Amazon, OpenAI, and Microsoft Put ChatGPT into Robots
How will home robots and assistants change with LLMs and ChatGPT? It’s a question that is being asked by OpenAI, Microsoft, Amazon, and even Good Morning America.
Amazon is working on an upgraded version of its home robot Astro, powered by 'Burnham' technology. The robot has ChatGPT-like features, using large language models and other advanced AI.
"To put it simply: Our robot has a strong body. What we need next is a brain," one of the documents stated. "A robot with Burnham would understand – in the same way a human understands – the thousands of things that happen within a home every day without having to explicitly code for each one because that 'common-sense' knowledge is implicit in the data the language model was trained on." – Insider
The conversational interface is what makes it so intriguing. After years of speaking with Alexa, Siri, and Google Assistant, we all can recognize the vast difference in conversing with ChatGPT. An LLM offers a home assistant or home robot a nearly infinite number of functions.
Astro will be able to engage in dialogue based on what it has sensed around the house. And because it uses large language models, it could expand on whatever question you ask. Some useful examples would be:
- Asking if you left any lights or appliances (like the stove) on after you’ve left the house.
- Detecting falls or accidents and checking in on you.
- Looking for dirty spots around the house that need cleaning.
- Finding broken glass or sharp objects lying around.
- “Where’d I leave my keys?”
- Advanced babysitting functions, such as monitoring if kids did their homework before playing video games or seeing if they had friends over after school.
These are all tasks that are hard to explicitly code into a home robot. But with an LLM, they could infer and learn from anything you ask them to do.
One problem I foresee is that LLMs rarely say, “I don’t know.” Instead, they will make up an answer – or “hallucinate” as it’s commonly referred to. So what happens when it hallucinates an Amazon delivery employee (in plain clothes) as an intruder?
Nonetheless, this would be a great next step for Alexa, and would make sense why you would disband the previous group that led development on Alexa. Different skill sets are needed to ensure people trust and build healthy habits with AI (or talking computers in general).
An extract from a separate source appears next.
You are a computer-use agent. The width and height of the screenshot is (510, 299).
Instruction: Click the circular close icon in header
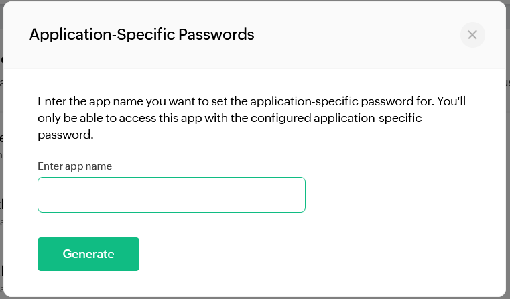coord(472,35)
Amazon has the right brand to make this happen. Google, as they do with most products, has screwed up their smart home offerings to the point where they’re almost unusable. And no other company has as many smart home devices already in the home.
Still, that’s not stopping other behemoths from competing on “ChatGPT meets home robots” products.
WTF? Robots and ChatGPT
Unsurprisingly, OpenAI is working on integrating their LLMs with robots. They’ve invested in 1X, a Norway-based engineering and robotics company “producing androids capable of human-like movements and behaviors.” Although, their humanoid form factor has much to improve before anyone puts that thing in their home.
Microsoft researchers are exploring how they can extend ChatGPT’s functionality into existing robotics such as robot arms, drones, and home assistants. They recognize that the current design loop for robotics involves an engineer or technical user coding the robot’s actions. However, because ChatGPT can generate code, average people could prompt a robot (with ChatGPT) to create entirely new actions through natural language. Check out their paper on ChatGPT for Robotics here.
Lastly, we can’t talk about modern robotics without mentioning Boston Dynamics – the company that has been frightening us with their advanced four-legged robots called Spot for years. In Everydays 19, I theorized how these “Robot Service Dogs” will assist in everything from home security monitoring to being the sight for the blind.
Now, they’re testing how to integrate ChatGPT into Spot for any function:
ChatGPT makes it so we can command and control these robodogs with our words. Whereas I look at their robodogs in the consumer context, Boston Dynamics sees it for industrial settings.
In an email interview, Nielsen says these abilities have enabled large factory sites to use these robots in automated reconnaissance missions instead of installing thousands of expensive sensors everywhere. Each of these robodog missions have long tasks lists detailing what they need to check out during every walk. These tasks result in large datasets of observations that get fed into a database. “Only technical people can handle these. At the end of each mission, the robots capture a ton of data. There’s no simple way to query all of it on demand,” he says.
That’s where ChatGPT comes in. Nielsen says his team has created a much more streamlined way for Spot and its human controllers to communicate using natural language. Humans can talk to Spot using normal language commands, but perhaps more useful is Spot’s new ability to instantly parse tons of information and use those insights to answer previously unanswerable questions. “For example, we can cross-reference information from different [reconnaissance] missions for the first time without pre-programing that capability,” Nielsen says. “We give ChatGPT the raw data and instructions on interpreting it, and it answers the customer’s requests.” – Fast Company
Like Microsoft, Boston Dynamics views ChatGPT as a means of “dumbing down” the technical process of designing and controlling advanced robotics. And that’s both empowering and frightening.